Document segment:
=== Begin Enclosure ===

= John McQueen Johnston =

Scottish physician and pharmacologist (1901–1987)

John McQueen Johnston FRSE CBE FRCPE FRCSE LLD (1901–1987) was a Scottish physician and pharmacologist. He served as the Principal Medical Officer for the Department of Health in Scotland until 1968.

==History==
He was born in Falkirk in central Scotland on 26 December 1901, the son of a local schoolmaster.
He studied medicine at Glasgow University graduating MB ChB in 1923.

From 1925 to 1931 he served as the local GP to Torridon on the north-west coast of Scotland. He then began lecturing in Materia Medica at Glasgow University. Concurrently he worked direct for the Department of Health in Scotland rising to be Principal Medical Officer to Scotland.

He received his doctorate (MD) in 1934. In 1936 he was elected a Fellow of the Royal Society of Edinburgh. His proposers were Ralph Stockman, Thomas Nicol, John Walton and Sir Edward Battersby Bailey.
He was created a Commander of the Order of the British Empire (CBE) in 1968.

Johnston died in Edinburgh on 28 July 1987 but is buried near his early home, in Dalarossie churchyard in Inverness-shire in northern Scotland.

=== End Enclosure ===

Task item:
Copy out everything in the John McQueen Johnston biography from "He studied medicine" down to "in northern Scotland.", keeping the wording unchanged.

Data records:
=== Begin Enclosure ===

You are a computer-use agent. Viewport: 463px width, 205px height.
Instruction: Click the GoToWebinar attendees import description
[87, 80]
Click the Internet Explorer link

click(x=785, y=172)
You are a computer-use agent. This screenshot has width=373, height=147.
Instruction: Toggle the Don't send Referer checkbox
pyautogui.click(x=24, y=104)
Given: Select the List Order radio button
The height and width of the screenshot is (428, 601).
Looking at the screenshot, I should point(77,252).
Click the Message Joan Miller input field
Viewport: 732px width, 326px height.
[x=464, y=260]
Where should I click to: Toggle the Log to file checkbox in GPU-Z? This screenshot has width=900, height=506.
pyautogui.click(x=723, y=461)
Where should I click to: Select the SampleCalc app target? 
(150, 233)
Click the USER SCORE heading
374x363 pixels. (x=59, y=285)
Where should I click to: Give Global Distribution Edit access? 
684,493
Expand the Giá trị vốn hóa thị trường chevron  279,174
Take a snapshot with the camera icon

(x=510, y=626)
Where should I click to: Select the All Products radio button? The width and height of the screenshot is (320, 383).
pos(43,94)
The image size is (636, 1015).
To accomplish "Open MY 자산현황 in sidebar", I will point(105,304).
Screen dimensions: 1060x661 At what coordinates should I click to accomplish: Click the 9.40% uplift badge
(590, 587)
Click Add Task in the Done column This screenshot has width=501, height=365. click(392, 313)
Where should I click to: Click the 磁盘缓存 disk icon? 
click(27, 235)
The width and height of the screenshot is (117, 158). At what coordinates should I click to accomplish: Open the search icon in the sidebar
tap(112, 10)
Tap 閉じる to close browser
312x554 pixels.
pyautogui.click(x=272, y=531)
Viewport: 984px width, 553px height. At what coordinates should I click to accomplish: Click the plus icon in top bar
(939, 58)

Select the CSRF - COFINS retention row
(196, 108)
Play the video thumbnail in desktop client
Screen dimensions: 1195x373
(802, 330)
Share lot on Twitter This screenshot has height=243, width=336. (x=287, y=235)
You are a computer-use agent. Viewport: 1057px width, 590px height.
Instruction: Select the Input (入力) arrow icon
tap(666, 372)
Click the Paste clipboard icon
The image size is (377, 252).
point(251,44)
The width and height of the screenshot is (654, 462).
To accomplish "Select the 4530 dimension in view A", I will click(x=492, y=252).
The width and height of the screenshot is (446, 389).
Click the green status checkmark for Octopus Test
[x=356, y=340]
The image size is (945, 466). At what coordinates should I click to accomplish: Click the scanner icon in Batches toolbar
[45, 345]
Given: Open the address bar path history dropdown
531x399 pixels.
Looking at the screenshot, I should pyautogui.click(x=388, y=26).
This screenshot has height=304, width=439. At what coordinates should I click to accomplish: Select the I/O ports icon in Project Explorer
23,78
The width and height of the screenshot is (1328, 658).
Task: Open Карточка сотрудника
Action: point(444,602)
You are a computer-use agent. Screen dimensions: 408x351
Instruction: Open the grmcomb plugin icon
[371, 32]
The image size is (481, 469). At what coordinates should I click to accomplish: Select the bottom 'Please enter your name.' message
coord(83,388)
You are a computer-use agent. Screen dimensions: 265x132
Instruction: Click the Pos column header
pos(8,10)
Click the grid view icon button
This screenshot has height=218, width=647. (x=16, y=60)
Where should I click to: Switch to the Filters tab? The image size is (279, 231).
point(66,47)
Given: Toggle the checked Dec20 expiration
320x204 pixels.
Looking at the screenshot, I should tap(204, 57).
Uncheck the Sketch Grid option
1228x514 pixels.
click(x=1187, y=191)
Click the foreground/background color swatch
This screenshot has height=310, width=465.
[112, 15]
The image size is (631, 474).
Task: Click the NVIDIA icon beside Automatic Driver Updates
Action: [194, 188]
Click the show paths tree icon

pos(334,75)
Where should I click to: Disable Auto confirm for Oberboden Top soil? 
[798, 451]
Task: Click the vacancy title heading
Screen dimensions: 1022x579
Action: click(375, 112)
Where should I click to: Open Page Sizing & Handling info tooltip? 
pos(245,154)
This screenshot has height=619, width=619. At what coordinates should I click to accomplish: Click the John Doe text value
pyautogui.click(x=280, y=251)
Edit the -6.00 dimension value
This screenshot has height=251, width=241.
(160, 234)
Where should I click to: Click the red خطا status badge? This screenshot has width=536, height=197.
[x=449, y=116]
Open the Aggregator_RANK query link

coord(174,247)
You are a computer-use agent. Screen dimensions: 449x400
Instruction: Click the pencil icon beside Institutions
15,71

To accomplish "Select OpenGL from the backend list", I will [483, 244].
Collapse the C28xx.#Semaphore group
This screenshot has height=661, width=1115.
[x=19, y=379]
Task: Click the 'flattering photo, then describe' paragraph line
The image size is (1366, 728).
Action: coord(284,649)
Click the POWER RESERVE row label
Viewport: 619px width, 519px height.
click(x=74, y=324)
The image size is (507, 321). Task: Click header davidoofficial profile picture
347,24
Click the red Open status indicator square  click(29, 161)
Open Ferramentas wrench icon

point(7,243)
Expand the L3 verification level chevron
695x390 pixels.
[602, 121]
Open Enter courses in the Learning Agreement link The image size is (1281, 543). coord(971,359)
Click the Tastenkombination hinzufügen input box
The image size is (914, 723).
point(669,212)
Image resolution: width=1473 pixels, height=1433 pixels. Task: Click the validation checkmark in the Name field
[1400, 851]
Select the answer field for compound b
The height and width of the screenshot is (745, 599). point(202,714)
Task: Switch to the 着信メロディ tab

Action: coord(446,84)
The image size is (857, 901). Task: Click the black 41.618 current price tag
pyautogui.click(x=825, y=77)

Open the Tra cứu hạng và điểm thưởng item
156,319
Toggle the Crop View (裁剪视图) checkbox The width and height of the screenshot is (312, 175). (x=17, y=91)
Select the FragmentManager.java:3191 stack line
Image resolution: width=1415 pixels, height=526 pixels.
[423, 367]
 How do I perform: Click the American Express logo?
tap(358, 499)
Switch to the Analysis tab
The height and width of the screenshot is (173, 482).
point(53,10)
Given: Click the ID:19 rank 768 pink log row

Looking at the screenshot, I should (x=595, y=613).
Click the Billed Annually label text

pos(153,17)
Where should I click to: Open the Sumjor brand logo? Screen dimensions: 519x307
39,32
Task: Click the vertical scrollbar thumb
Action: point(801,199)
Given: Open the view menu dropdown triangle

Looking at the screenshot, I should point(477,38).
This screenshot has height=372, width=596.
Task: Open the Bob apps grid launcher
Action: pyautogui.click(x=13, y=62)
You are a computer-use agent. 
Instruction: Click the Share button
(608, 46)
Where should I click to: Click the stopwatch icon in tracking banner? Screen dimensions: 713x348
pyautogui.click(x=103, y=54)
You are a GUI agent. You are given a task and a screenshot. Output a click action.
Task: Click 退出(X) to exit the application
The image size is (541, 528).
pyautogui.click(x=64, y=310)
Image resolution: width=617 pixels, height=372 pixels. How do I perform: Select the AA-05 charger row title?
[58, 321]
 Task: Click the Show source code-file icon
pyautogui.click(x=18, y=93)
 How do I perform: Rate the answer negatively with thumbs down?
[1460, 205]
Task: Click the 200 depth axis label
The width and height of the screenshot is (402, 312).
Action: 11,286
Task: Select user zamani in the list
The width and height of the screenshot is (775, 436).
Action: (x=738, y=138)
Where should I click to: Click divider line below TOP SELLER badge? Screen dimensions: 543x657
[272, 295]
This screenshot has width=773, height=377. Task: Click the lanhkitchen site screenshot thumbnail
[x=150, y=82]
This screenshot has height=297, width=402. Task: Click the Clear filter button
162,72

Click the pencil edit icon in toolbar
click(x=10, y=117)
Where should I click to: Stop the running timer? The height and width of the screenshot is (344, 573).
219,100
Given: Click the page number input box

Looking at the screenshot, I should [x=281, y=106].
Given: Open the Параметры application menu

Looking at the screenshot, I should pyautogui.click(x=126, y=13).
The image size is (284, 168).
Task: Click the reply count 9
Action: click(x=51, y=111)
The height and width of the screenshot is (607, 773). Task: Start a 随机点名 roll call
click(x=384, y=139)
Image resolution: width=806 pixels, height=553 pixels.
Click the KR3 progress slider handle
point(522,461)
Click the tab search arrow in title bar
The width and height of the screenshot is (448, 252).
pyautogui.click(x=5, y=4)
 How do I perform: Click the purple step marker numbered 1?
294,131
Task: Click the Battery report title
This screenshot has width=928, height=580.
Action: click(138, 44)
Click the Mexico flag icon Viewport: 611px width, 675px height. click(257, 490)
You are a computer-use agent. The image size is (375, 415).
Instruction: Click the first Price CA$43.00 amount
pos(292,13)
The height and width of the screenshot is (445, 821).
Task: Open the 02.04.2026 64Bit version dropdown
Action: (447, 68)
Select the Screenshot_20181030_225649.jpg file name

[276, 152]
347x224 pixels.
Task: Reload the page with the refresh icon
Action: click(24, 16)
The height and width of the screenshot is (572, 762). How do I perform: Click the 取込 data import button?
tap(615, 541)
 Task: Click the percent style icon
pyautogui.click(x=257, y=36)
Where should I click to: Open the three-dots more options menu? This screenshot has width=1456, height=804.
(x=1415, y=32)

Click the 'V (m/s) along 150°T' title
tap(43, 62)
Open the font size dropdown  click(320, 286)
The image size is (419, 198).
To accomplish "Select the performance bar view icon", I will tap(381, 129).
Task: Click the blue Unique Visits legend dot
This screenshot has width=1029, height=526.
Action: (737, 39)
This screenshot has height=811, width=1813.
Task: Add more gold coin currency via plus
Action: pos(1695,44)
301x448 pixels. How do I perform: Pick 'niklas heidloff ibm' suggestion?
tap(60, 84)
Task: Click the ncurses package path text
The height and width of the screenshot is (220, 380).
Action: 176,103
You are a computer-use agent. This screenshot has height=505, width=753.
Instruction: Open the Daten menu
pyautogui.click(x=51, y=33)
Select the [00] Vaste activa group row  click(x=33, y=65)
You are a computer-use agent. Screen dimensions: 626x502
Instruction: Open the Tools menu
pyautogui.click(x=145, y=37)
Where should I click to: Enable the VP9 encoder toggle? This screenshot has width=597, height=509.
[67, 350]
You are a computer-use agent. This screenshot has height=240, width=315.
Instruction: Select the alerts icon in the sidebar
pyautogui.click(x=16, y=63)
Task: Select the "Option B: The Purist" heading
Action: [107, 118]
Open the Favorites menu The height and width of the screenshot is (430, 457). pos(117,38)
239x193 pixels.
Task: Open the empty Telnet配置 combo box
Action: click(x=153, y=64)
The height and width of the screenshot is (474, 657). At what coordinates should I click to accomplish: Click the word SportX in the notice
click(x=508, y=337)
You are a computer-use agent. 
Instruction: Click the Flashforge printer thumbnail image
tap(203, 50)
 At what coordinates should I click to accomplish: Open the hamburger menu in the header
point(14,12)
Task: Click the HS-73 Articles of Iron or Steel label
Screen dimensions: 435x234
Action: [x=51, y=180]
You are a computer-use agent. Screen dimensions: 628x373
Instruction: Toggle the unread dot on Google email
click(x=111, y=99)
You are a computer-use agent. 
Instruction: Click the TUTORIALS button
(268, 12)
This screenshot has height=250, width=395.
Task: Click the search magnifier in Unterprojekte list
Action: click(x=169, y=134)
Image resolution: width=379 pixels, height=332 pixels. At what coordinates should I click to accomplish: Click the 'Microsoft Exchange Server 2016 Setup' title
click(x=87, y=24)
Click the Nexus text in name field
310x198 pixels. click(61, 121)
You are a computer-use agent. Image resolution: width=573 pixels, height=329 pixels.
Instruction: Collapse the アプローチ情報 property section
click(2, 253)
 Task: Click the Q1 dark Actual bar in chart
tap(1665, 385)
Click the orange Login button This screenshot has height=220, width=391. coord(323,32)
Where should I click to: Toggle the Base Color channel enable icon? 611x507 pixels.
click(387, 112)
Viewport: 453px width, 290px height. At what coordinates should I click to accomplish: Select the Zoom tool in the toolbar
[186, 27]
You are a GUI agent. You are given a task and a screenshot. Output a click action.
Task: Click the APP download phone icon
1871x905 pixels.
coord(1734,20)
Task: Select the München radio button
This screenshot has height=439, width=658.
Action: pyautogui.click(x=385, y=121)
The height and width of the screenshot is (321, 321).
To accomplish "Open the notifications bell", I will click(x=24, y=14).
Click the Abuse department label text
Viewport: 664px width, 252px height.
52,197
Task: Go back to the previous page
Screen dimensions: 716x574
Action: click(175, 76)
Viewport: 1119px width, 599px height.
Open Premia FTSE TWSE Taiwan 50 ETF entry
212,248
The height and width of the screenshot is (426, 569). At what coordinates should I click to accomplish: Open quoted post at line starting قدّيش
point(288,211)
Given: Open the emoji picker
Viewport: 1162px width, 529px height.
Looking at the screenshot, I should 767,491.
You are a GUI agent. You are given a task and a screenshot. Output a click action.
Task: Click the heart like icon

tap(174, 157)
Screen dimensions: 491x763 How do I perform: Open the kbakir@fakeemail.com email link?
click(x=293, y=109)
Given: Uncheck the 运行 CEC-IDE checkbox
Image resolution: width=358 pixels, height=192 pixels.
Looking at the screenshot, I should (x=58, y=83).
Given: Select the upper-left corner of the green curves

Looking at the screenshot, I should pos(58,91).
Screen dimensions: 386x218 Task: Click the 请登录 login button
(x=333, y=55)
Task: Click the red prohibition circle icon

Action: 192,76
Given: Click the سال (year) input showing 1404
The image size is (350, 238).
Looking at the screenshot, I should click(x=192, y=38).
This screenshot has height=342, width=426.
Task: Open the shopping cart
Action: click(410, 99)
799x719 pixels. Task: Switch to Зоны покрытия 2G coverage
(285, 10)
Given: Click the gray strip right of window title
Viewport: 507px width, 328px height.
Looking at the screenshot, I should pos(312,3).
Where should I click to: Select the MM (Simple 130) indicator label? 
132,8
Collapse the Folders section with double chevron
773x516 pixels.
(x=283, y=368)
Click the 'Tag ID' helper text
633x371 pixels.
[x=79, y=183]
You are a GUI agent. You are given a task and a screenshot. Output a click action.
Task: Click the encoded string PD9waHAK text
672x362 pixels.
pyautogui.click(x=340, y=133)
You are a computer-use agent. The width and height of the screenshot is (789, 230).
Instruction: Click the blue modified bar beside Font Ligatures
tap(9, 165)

=== End Enclosure ===

Response to this exercise:
He studied medicine at Glasgow University graduating MB ChB in 1923.

From 1925 to 1931 he served as the local GP to Torridon on the north-west coast of Scotland. He then began lecturing in Materia Medica at Glasgow University. Concurrently he worked direct for the Department of Health in Scotland rising to be Principal Medical Officer to Scotland.

He received his doctorate (MD) in 1934. In 1936 he was elected a Fellow of the Royal Society of Edinburgh. His proposers were Ralph Stockman, Thomas Nicol, John Walton and Sir Edward Battersby Bailey.
He was created a Commander of the Order of the British Empire (CBE) in 1968.

Johnston died in Edinburgh on 28 July 1987 but is buried near his early home, in Dalarossie churchyard in Inverness-shire in northern Scotland.